• [SOURCE DOCUMENT]
####
Re: Mahout 0.9 Release Notes - First Draft

2013-12-22 Thread Sebastian Schelter
Hi,

the draft looks good overall, I have some minor comments inline:

On 22.12.2013 03:28, Suneel Marthi wrote:
 Hi All,
 
 Please see below the first draft of Release notes for Mahout 0.9. Please feel 
 free to add/edit sections as u see fit.
 (This is a draft only).
 
 Regards,
 Suneel
 
 
 -
 
 
 The Apache Mahout PMC is pleased to announce the release of Mahout 0.9. 
 Mahout's goal is to build scalable machine learning libraries focused 
 primarily in the areas of collaborative filtering (recommenders), 
 clustering and classification (known collectively as the 3Cs), as well as 
 the 
 necessary infrastructure to support those implementations including, but
 not limited to, math packages for statistics, linear algebra and others
 as well as Java primitive collections, local and distributed vector and
 matrix classes and a variety of integrative code to work with popular 
 packages like Apache Hadoop, Apache Lucene, Apache HBase, Apache 
 Cassandra and much more. The 0.9 release is mainly a clean up release in
 preparation for an upcoming 1.0 release targeted for first half of 2014, but 
 there are a few
 significant new features, which are highlighted below.
####
• [EXERCISES]
(a) Transcribe the Mahout release notes thread from "Re: Mahout 0.9" to "a draft only).".
(b) Which popular packages does the Mahout release notes thread name as ones Mahout's integrative code works with? List each of them.
The data after the Mahout release notes thread is separate material with no connection to it.

• [PROVIDED DATA]
####
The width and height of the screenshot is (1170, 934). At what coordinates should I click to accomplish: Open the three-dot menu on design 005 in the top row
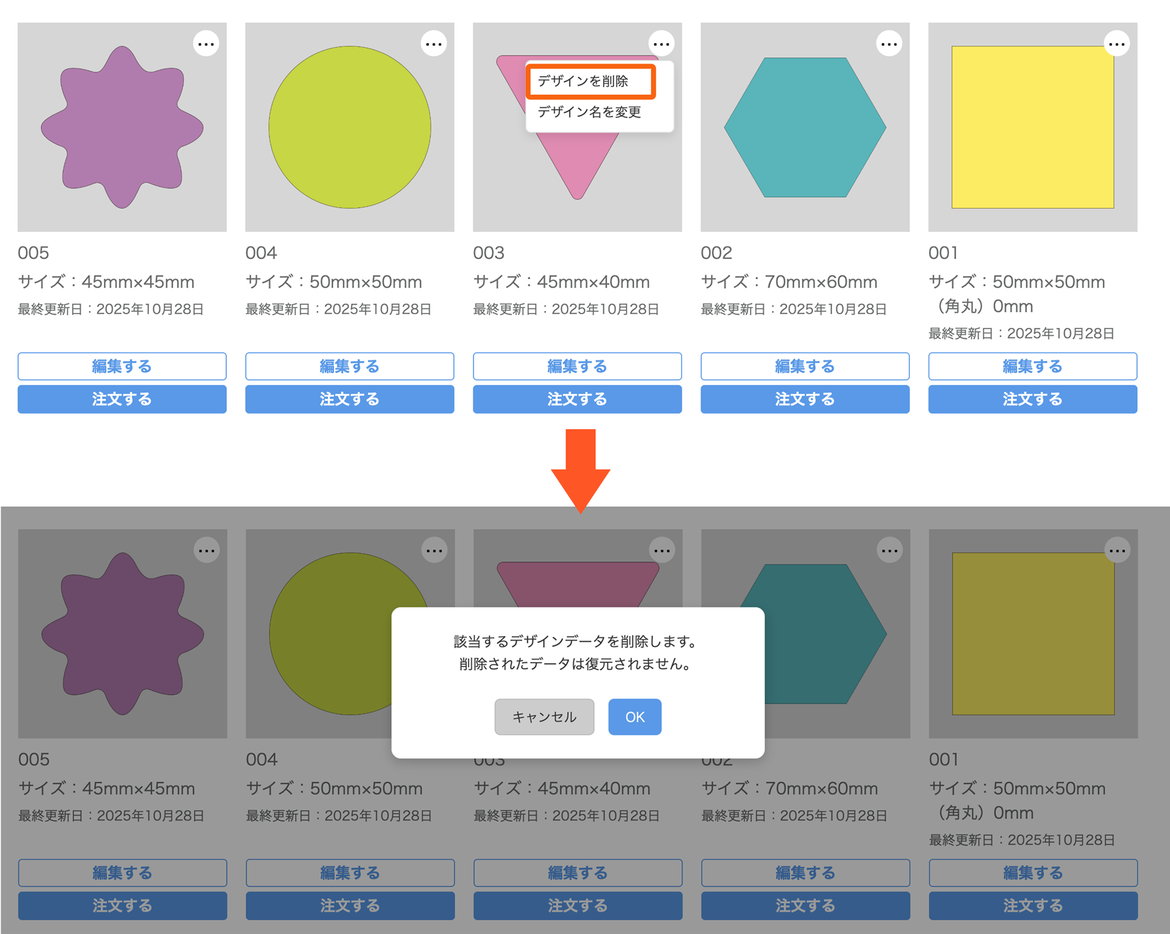point(206,44)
####
• [TASK SOLUTIONS]
(a)
Re: Mahout 0.9 Release Notes - First Draft

2013-12-22 Thread Sebastian Schelter
Hi,

the draft looks good overall, I have some minor comments inline:

On 22.12.2013 03:28, Suneel Marthi wrote:
 Hi All,
 
 Please see below the first draft of Release notes for Mahout 0.9. Please feel 
 free to add/edit sections as u see fit.
 (This is a draft only).

(b) Apache Hadoop, Apache Lucene, Apache HBase, Apache Cassandra